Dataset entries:
□ □ □ □

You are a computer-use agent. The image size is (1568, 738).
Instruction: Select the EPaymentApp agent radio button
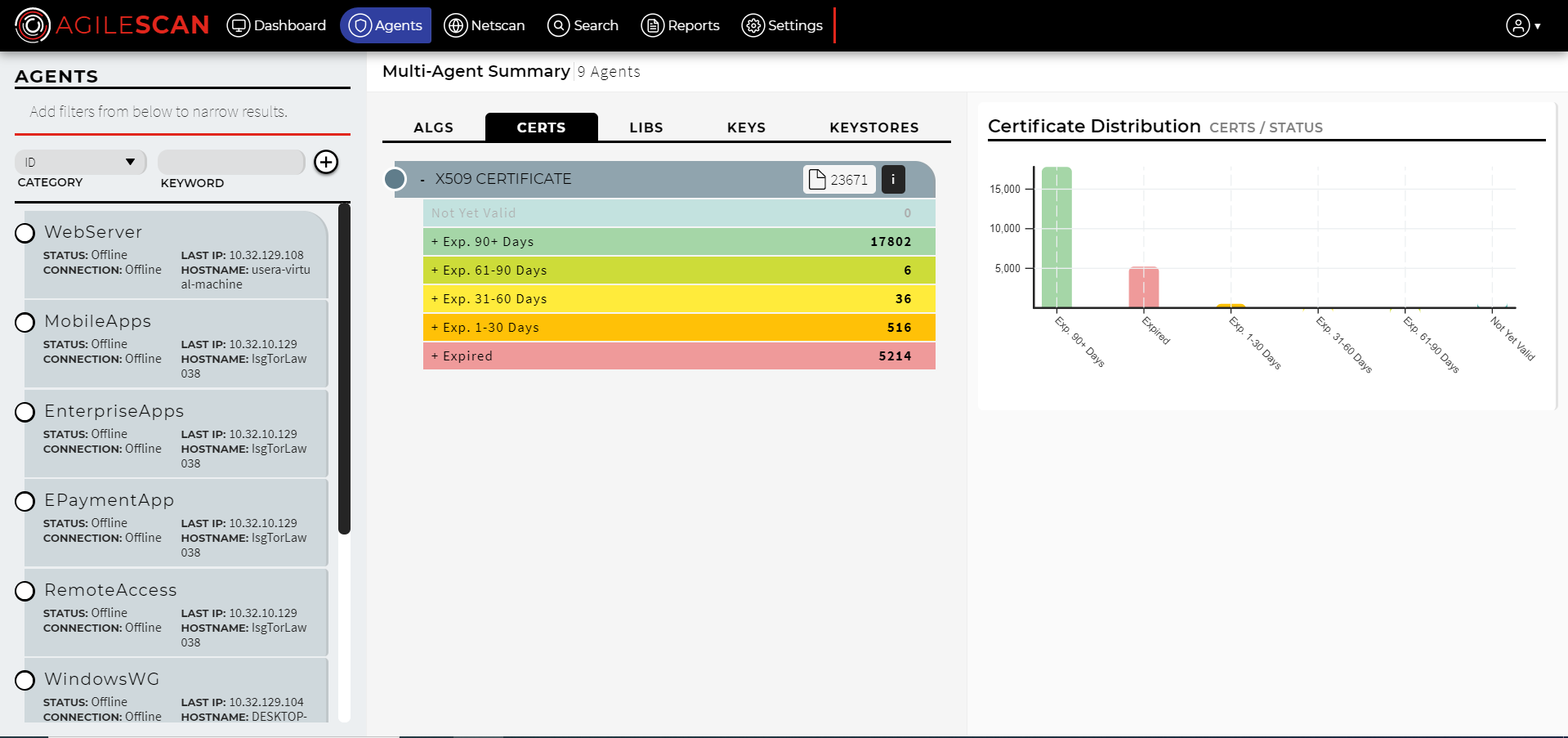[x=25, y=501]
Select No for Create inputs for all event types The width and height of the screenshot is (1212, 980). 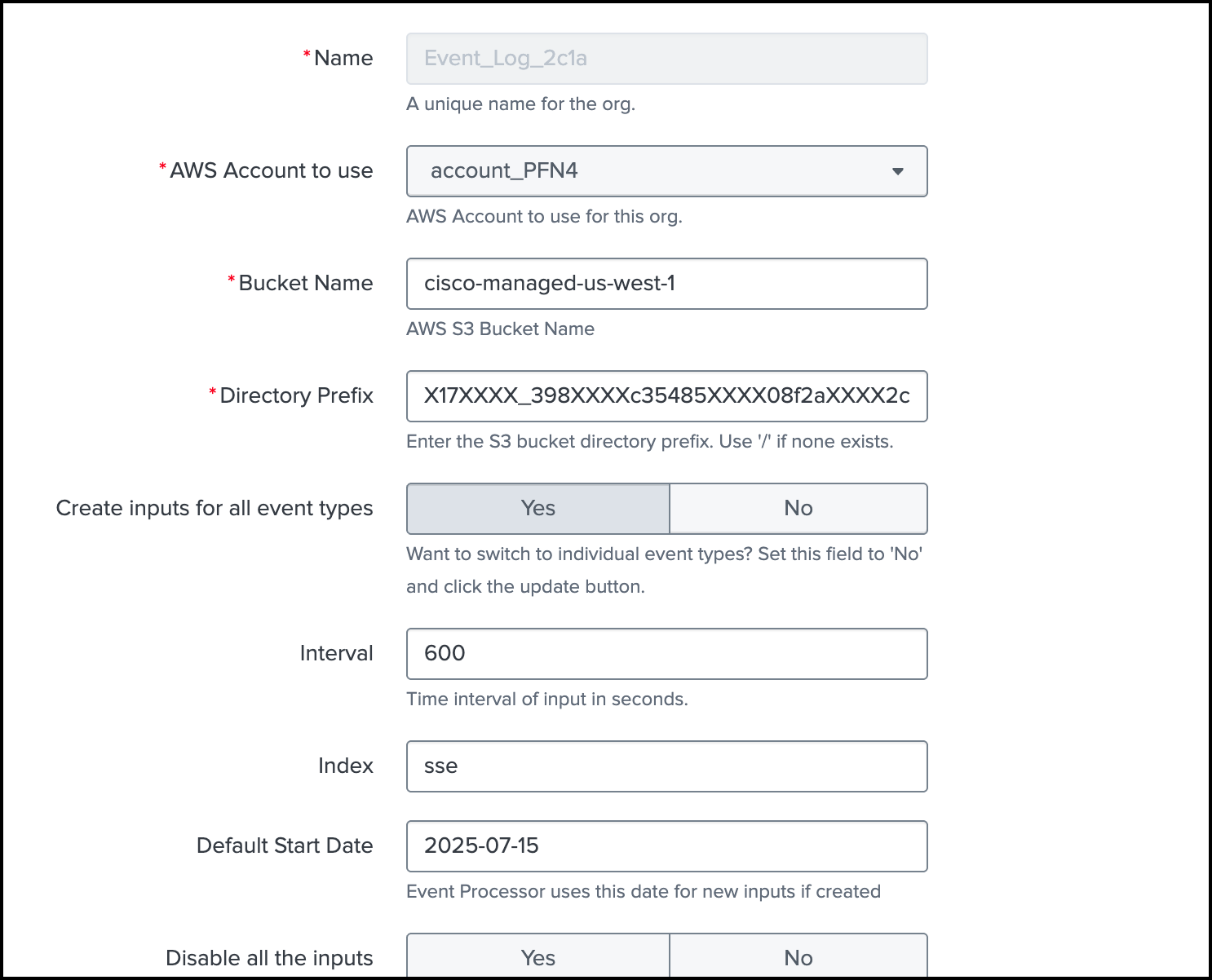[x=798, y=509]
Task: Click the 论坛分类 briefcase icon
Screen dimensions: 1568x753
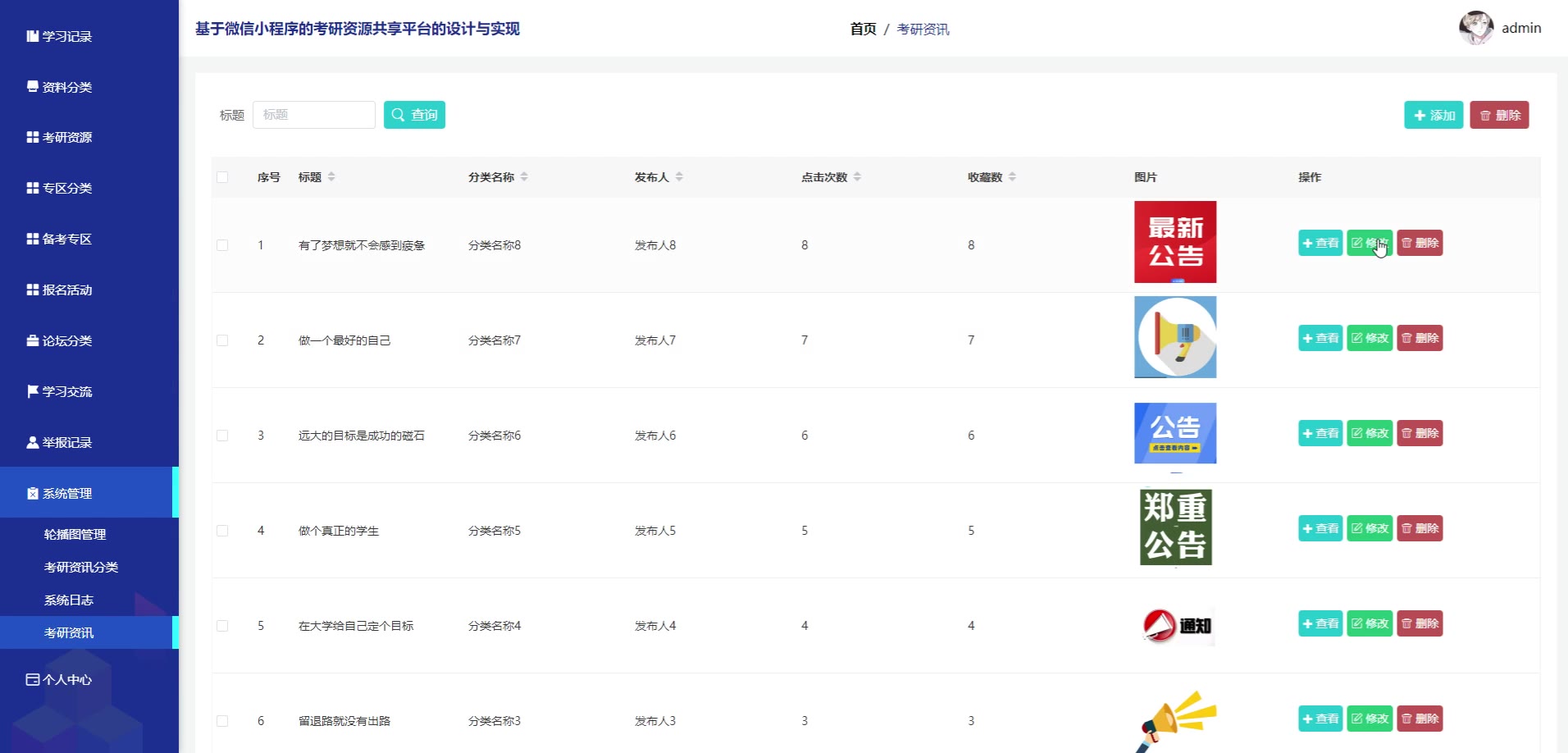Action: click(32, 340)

□ □ □ □

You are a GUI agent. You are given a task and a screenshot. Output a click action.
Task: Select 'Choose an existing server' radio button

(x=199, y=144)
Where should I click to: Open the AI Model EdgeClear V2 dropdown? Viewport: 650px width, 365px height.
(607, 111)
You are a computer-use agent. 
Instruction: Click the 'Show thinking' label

□ □ □ □

WHAT YOU NEED TO DO:
Look back at the entries above and repeat, unchanged, every line from the line holding "Task: Select 'Choose" through the line holding "Instruction: Click the 'Show thinking' label".

RESULT FOR THIS TASK:
Task: Select 'Choose an existing server' radio button

(x=199, y=144)
Where should I click to: Open the AI Model EdgeClear V2 dropdown? Viewport: 650px width, 365px height.
(607, 111)
You are a computer-use agent. 
Instruction: Click the 'Show thinking' label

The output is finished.